Set out as a numbered list the lines starting at the one that contains "Toggle bold text formatting" and ending at the last line of the records, both included. Omit blank lines and the pictures.

| Material for this task |
-*-

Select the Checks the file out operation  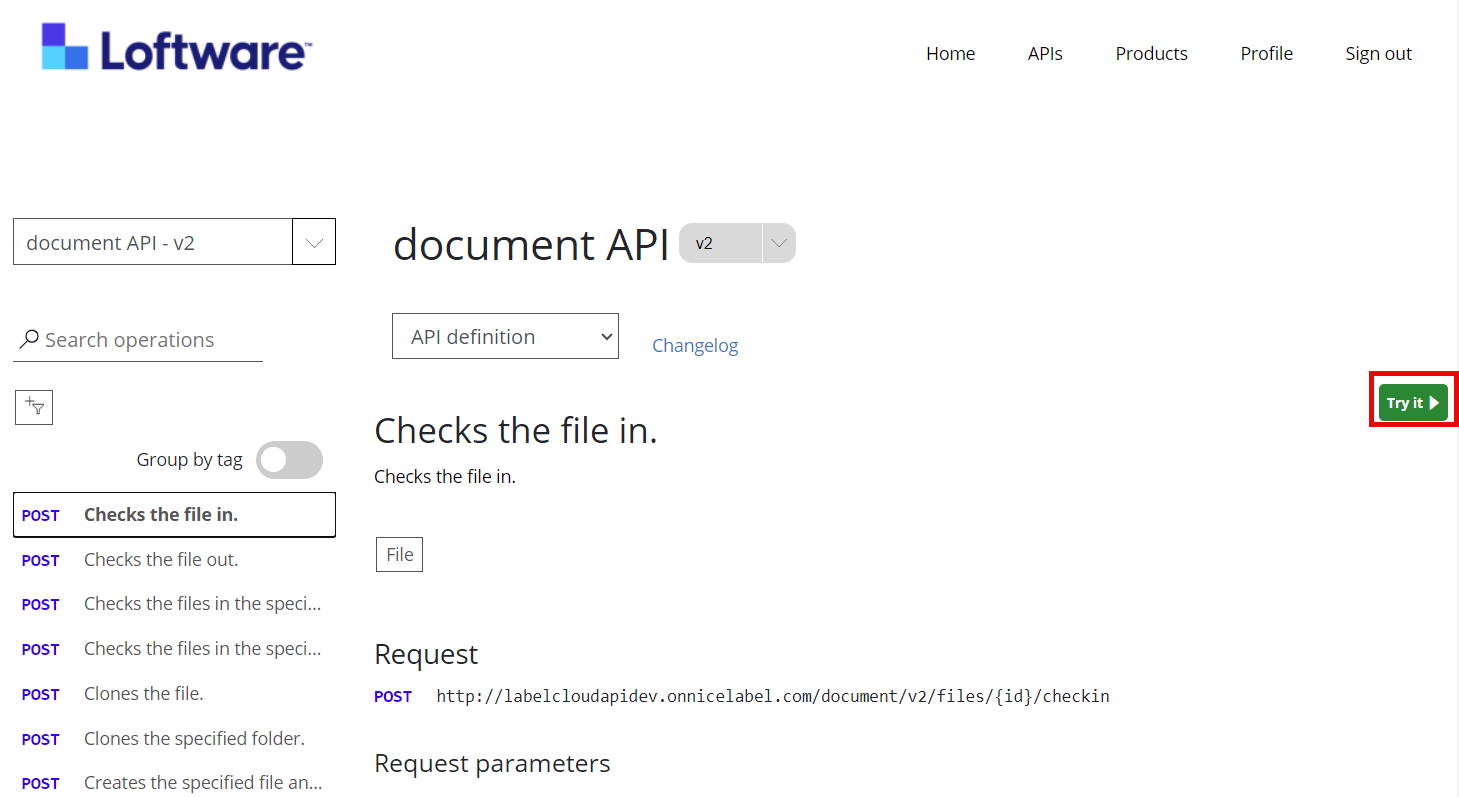(161, 560)
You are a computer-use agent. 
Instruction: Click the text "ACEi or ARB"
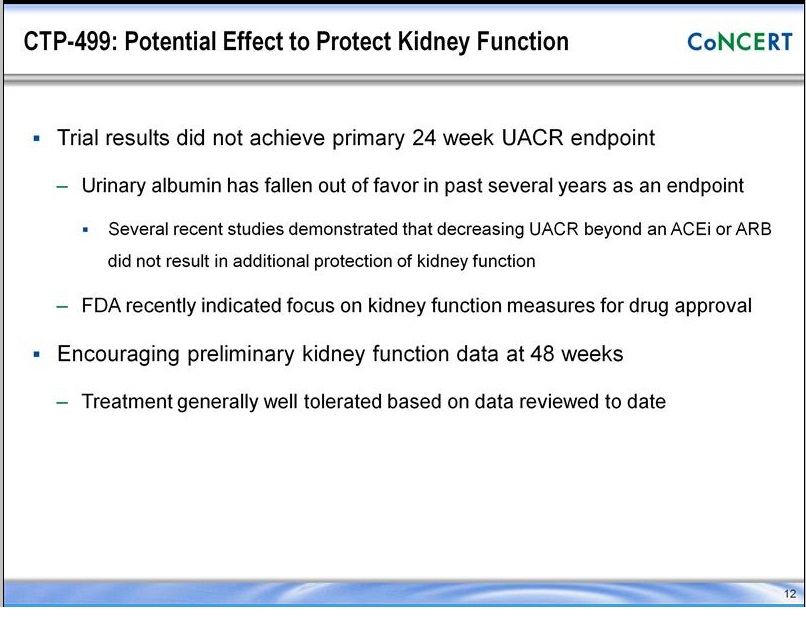(x=727, y=229)
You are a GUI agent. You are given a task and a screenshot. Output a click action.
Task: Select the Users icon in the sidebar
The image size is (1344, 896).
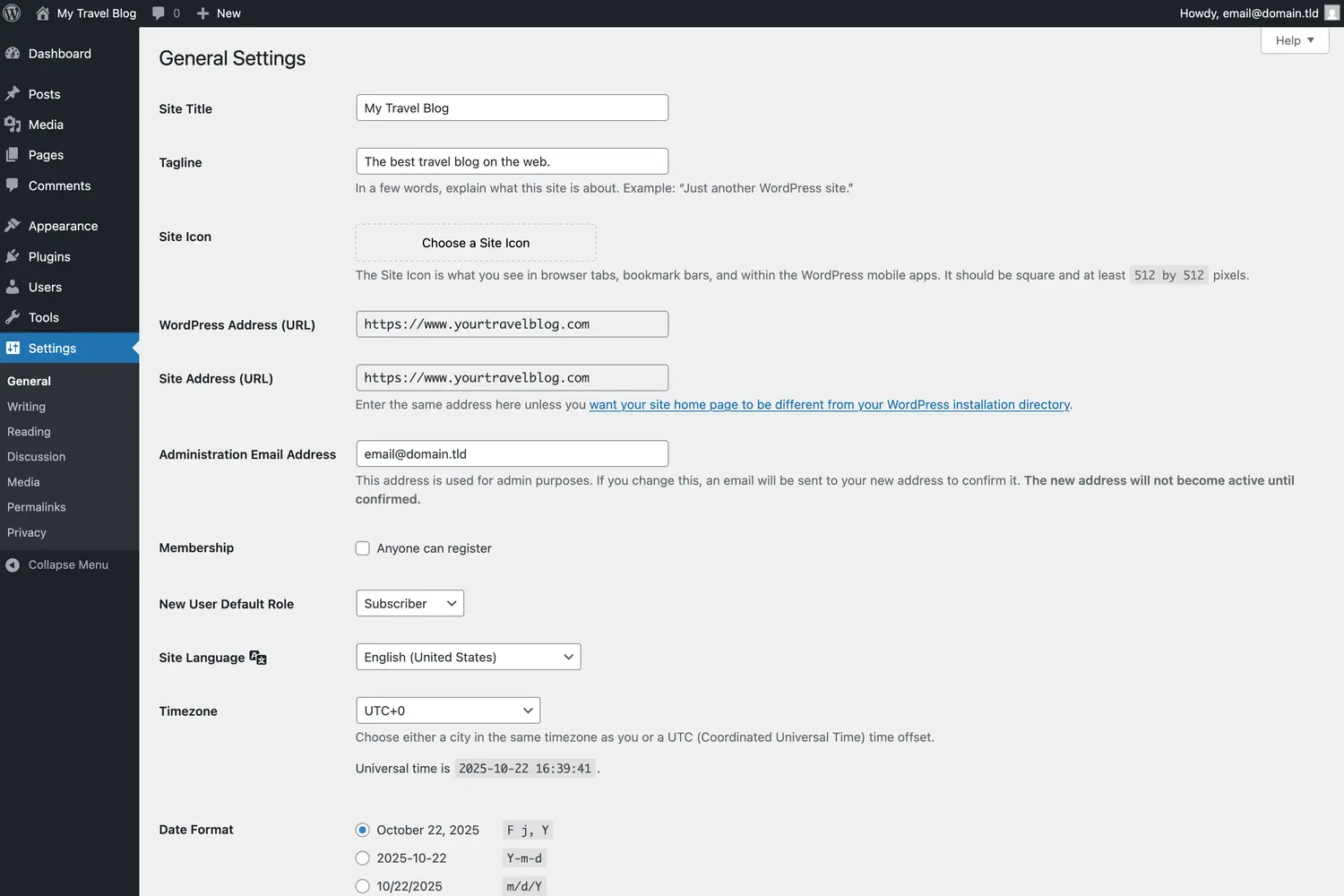[x=13, y=287]
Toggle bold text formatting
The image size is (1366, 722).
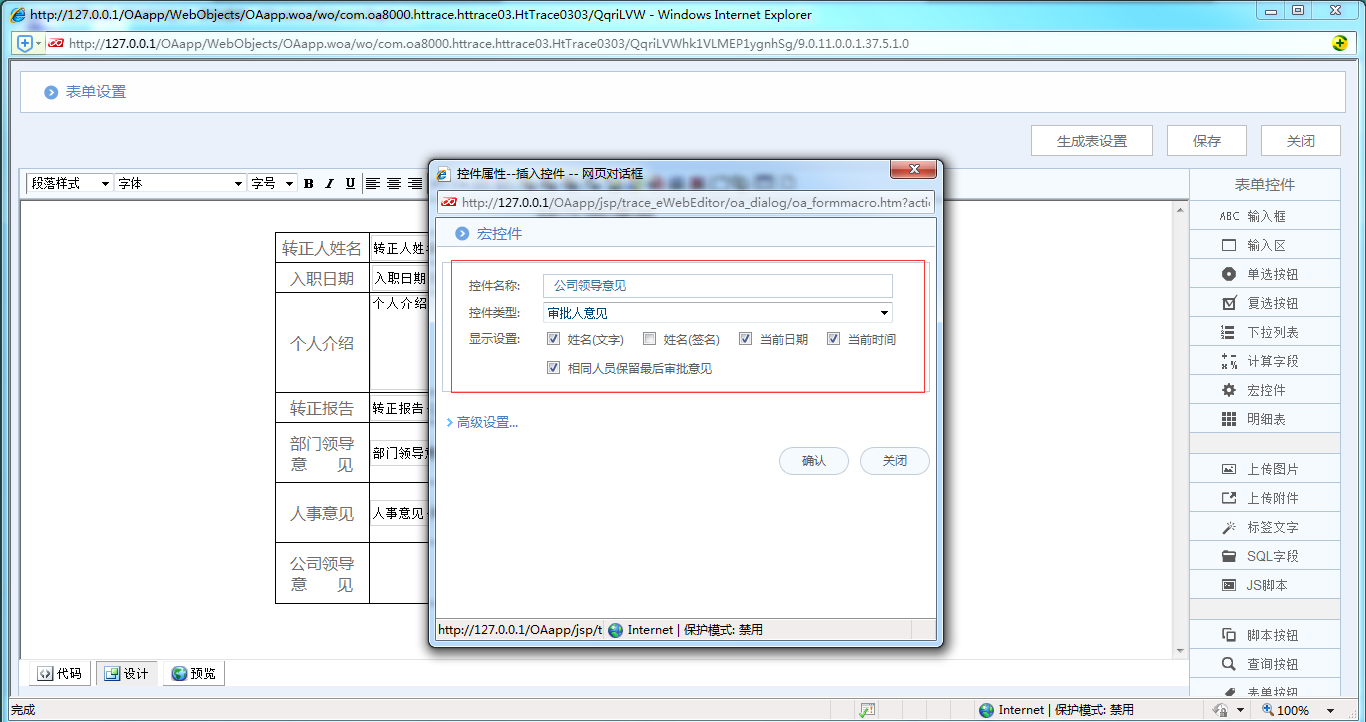pos(308,183)
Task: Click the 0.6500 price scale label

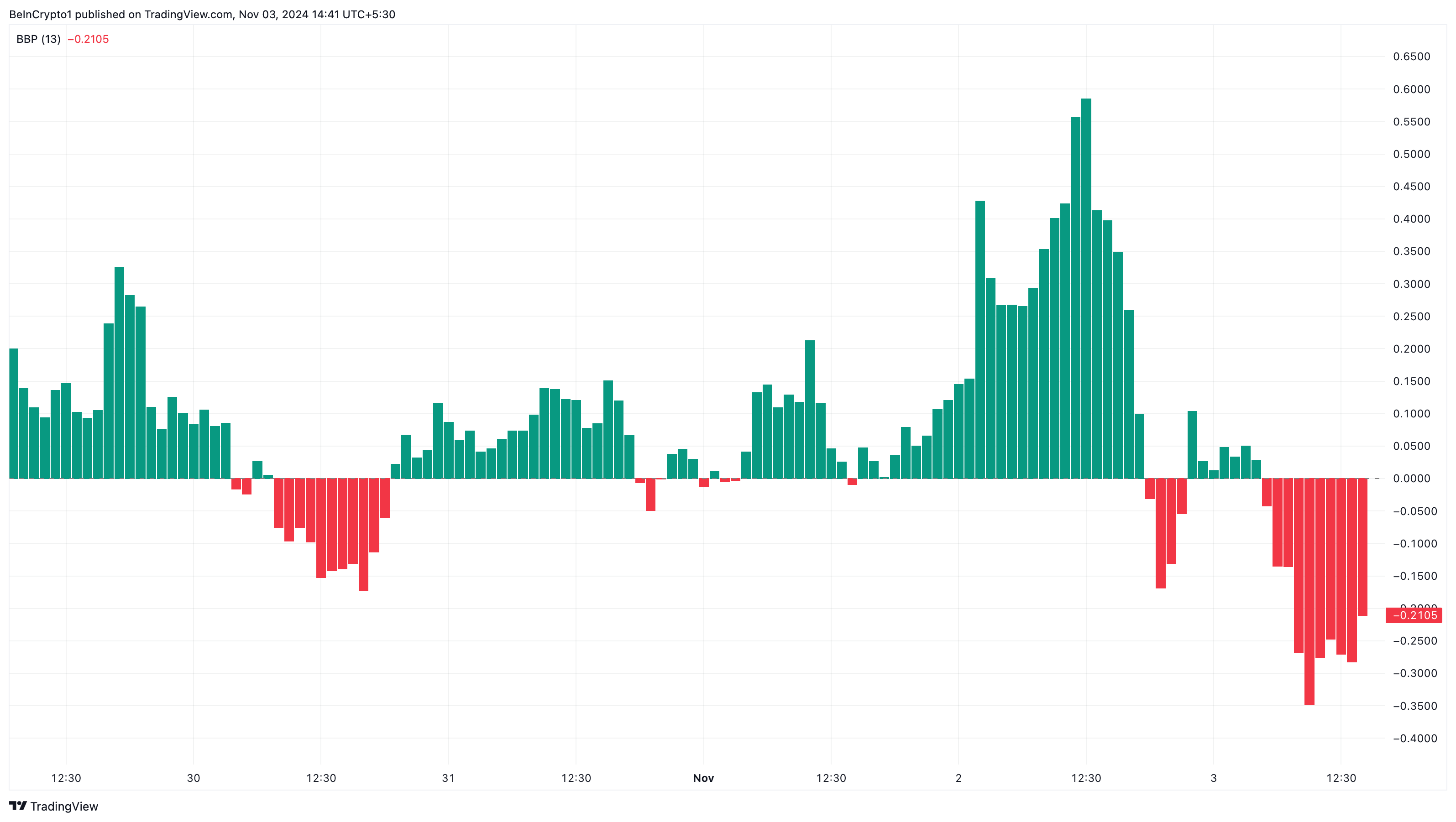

-*-

| The output |
1. Toggle bold text formatting
2. The image size is (1366, 722).
3. pos(308,183)
4. Task: Click the 0.6500 price scale label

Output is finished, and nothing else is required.